Exercise directions: Please lay out the data below as a numbered list, leaving out any blank lines.

===== Input data

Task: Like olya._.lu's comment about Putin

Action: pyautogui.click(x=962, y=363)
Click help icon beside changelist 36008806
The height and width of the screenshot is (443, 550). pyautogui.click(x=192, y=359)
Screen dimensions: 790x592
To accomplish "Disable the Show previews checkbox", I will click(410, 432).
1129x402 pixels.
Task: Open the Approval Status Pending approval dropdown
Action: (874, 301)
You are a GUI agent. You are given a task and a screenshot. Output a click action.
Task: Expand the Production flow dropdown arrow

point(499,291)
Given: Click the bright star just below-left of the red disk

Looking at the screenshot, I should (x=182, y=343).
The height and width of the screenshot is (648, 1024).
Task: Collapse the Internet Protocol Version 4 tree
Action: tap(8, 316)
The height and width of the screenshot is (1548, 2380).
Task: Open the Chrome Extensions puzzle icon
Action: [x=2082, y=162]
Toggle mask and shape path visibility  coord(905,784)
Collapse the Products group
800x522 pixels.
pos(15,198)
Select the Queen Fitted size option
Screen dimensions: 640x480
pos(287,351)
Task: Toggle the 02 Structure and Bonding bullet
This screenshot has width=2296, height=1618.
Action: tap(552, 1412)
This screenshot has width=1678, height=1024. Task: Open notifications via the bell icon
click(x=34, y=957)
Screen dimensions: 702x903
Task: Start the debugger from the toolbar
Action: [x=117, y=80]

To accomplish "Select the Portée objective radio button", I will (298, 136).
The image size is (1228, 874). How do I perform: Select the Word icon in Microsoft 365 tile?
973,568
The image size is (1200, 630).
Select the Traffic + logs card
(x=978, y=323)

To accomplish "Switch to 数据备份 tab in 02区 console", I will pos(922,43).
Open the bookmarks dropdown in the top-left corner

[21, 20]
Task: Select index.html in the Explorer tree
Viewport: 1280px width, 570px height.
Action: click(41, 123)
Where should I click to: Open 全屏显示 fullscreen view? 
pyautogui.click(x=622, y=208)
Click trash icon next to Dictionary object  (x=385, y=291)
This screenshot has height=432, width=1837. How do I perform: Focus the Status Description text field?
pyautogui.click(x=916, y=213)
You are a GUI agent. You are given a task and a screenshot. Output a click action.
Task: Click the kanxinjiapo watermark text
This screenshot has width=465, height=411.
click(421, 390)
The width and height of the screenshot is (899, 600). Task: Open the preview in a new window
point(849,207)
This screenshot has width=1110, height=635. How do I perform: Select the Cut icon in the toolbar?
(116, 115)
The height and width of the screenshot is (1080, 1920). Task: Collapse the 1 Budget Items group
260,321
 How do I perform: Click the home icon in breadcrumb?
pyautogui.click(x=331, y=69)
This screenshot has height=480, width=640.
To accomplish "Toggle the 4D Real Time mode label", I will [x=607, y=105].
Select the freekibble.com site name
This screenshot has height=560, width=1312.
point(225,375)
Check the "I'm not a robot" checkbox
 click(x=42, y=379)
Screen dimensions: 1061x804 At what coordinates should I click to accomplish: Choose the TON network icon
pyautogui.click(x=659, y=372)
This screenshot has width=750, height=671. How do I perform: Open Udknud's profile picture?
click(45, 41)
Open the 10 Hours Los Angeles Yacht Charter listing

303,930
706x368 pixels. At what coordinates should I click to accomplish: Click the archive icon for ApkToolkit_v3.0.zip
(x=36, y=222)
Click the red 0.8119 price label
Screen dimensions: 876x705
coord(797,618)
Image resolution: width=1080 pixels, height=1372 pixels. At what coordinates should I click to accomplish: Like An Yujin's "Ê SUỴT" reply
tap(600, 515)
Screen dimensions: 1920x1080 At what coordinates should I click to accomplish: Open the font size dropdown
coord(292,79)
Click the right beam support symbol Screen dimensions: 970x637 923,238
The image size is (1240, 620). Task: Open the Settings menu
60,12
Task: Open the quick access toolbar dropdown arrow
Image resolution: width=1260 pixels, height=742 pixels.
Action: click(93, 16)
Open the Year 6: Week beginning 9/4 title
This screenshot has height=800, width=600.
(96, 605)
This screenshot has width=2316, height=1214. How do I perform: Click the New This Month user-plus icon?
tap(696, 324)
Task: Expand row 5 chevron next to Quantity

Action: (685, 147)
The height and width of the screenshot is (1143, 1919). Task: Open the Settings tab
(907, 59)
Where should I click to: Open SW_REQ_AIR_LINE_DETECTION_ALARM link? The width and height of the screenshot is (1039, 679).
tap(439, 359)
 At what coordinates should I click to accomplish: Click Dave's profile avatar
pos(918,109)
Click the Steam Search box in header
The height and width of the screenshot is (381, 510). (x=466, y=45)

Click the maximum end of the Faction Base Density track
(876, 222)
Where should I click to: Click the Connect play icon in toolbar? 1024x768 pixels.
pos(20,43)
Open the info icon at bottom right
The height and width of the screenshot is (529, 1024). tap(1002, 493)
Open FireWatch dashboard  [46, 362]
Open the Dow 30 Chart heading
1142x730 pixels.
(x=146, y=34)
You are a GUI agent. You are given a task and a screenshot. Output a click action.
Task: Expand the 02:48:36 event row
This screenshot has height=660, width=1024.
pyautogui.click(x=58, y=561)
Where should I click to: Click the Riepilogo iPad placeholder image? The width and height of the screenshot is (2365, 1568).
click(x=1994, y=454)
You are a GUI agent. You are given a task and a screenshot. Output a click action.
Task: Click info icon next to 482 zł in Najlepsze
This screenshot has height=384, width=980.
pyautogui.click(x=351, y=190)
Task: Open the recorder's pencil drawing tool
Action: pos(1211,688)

==========

Expected answer:
1. Task: Like olya._.lu's comment about Putin
2. Action: pyautogui.click(x=962, y=363)
3. Click help icon beside changelist 36008806
4. The height and width of the screenshot is (443, 550). pyautogui.click(x=192, y=359)
5. Screen dimensions: 790x592
6. To accomplish "Disable the Show previews checkbox", I will click(410, 432).
7. 1129x402 pixels.
8. Task: Open the Approval Status Pending approval dropdown
9. Action: (874, 301)
10. You are a GUI agent. You are given a task and a screenshot. Output a click action.
11. Task: Expand the Production flow dropdown arrow
12. point(499,291)
13. Given: Click the bright star just below-left of the red disk
14. Looking at the screenshot, I should (x=182, y=343).
15. The height and width of the screenshot is (648, 1024).
16. Task: Collapse the Internet Protocol Version 4 tree
17. Action: tap(8, 316)
18. The height and width of the screenshot is (1548, 2380).
19. Task: Open the Chrome Extensions puzzle icon
20. Action: [x=2082, y=162]
21. Toggle mask and shape path visibility  coord(905,784)
22. Collapse the Products group
23. 800x522 pixels.
24. pos(15,198)
25. Select the Queen Fitted size option
26. Screen dimensions: 640x480
27. pos(287,351)
28. Task: Toggle the 02 Structure and Bonding bullet
29. This screenshot has width=2296, height=1618.
30. Action: tap(552, 1412)
31. This screenshot has width=1678, height=1024. Task: Open notifications via the bell icon
32. click(x=34, y=957)
33. Screen dimensions: 702x903
34. Task: Start the debugger from the toolbar
35. Action: [x=117, y=80]
36. To accomplish "Select the Portée objective radio button", I will (298, 136).
37. The image size is (1228, 874). How do I perform: Select the Word icon in Microsoft 365 tile?
38. 973,568
39. The image size is (1200, 630).
40. Select the Traffic + logs card
41. (x=978, y=323)
42. To accomplish "Switch to 数据备份 tab in 02区 console", I will pos(922,43).
43. Open the bookmarks dropdown in the top-left corner
44. [21, 20]
45. Task: Select index.html in the Explorer tree
46. Viewport: 1280px width, 570px height.
47. Action: click(41, 123)
48. Where should I click to: Open 全屏显示 fullscreen view? 
49. pyautogui.click(x=622, y=208)
50. Click trash icon next to Dictionary object  (x=385, y=291)
51. This screenshot has height=432, width=1837. How do I perform: Focus the Status Description text field?
52. pyautogui.click(x=916, y=213)
53. You are a GUI agent. You are given a task and a screenshot. Output a click action.
54. Task: Click the kanxinjiapo watermark text
55. This screenshot has width=465, height=411.
56. click(421, 390)
57. The width and height of the screenshot is (899, 600). Task: Open the preview in a new window
58. point(849,207)
59. This screenshot has width=1110, height=635. How do I perform: Select the Cut icon in the toolbar?
60. (116, 115)
61. The height and width of the screenshot is (1080, 1920). Task: Collapse the 1 Budget Items group
62. 260,321
63.  How do I perform: Click the home icon in breadcrumb?
64. pyautogui.click(x=331, y=69)
65. This screenshot has height=480, width=640.
66. To accomplish "Toggle the 4D Real Time mode label", I will [x=607, y=105].
67. Select the freekibble.com site name
68. This screenshot has height=560, width=1312.
69. point(225,375)
70. Check the "I'm not a robot" checkbox
71.  click(x=42, y=379)
72. Screen dimensions: 1061x804 At what coordinates should I click to accomplish: Choose the TON network icon
73. pyautogui.click(x=659, y=372)
74. This screenshot has width=750, height=671. How do I perform: Open Udknud's profile picture?
75. click(45, 41)
76. Open the 10 Hours Los Angeles Yacht Charter listing
77. 303,930
78. 706x368 pixels. At what coordinates should I click to accomplish: Click the archive icon for ApkToolkit_v3.0.zip
79. (x=36, y=222)
80. Click the red 0.8119 price label
81. Screen dimensions: 876x705
82. coord(797,618)
83. Image resolution: width=1080 pixels, height=1372 pixels. At what coordinates should I click to accomplish: Like An Yujin's "Ê SUỴT" reply
84. tap(600, 515)
85. Screen dimensions: 1920x1080 At what coordinates should I click to accomplish: Open the font size dropdown
86. coord(292,79)
87. Click the right beam support symbol Screen dimensions: 970x637 923,238
88. The image size is (1240, 620). Task: Open the Settings menu
89. 60,12
90. Task: Open the quick access toolbar dropdown arrow
91. Image resolution: width=1260 pixels, height=742 pixels.
92. Action: click(93, 16)
93. Open the Year 6: Week beginning 9/4 title
94. This screenshot has height=800, width=600.
95. (96, 605)
96. This screenshot has width=2316, height=1214. How do I perform: Click the New This Month user-plus icon?
97. tap(696, 324)
98. Task: Expand row 5 chevron next to Quantity
99. Action: (685, 147)
100. The height and width of the screenshot is (1143, 1919). Task: Open the Settings tab
101. (907, 59)
102. Where should I click to: Open SW_REQ_AIR_LINE_DETECTION_ALARM link? The width and height of the screenshot is (1039, 679).
103. tap(439, 359)
104.  At what coordinates should I click to accomplish: Click Dave's profile avatar
105. pos(918,109)
106. Click the Steam Search box in header
107. The height and width of the screenshot is (381, 510). (x=466, y=45)
108. Click the maximum end of the Faction Base Density track
109. (876, 222)
110. Where should I click to: Click the Connect play icon in toolbar? 1024x768 pixels.
111. pos(20,43)
112. Open the info icon at bottom right
113. The height and width of the screenshot is (529, 1024). tap(1002, 493)
114. Open FireWatch dashboard  [46, 362]
115. Open the Dow 30 Chart heading
116. 1142x730 pixels.
117. (x=146, y=34)
118. You are a GUI agent. You are given a task and a screenshot. Output a click action.
119. Task: Expand the 02:48:36 event row
120. This screenshot has height=660, width=1024.
121. pyautogui.click(x=58, y=561)
122. Where should I click to: Click the Riepilogo iPad placeholder image? The width and height of the screenshot is (2365, 1568).
123. click(x=1994, y=454)
124. You are a GUI agent. You are given a task and a screenshot. Output a click action.
125. Task: Click info icon next to 482 zł in Najlepsze
126. This screenshot has height=384, width=980.
127. pyautogui.click(x=351, y=190)
128. Task: Open the recorder's pencil drawing tool
129. Action: pos(1211,688)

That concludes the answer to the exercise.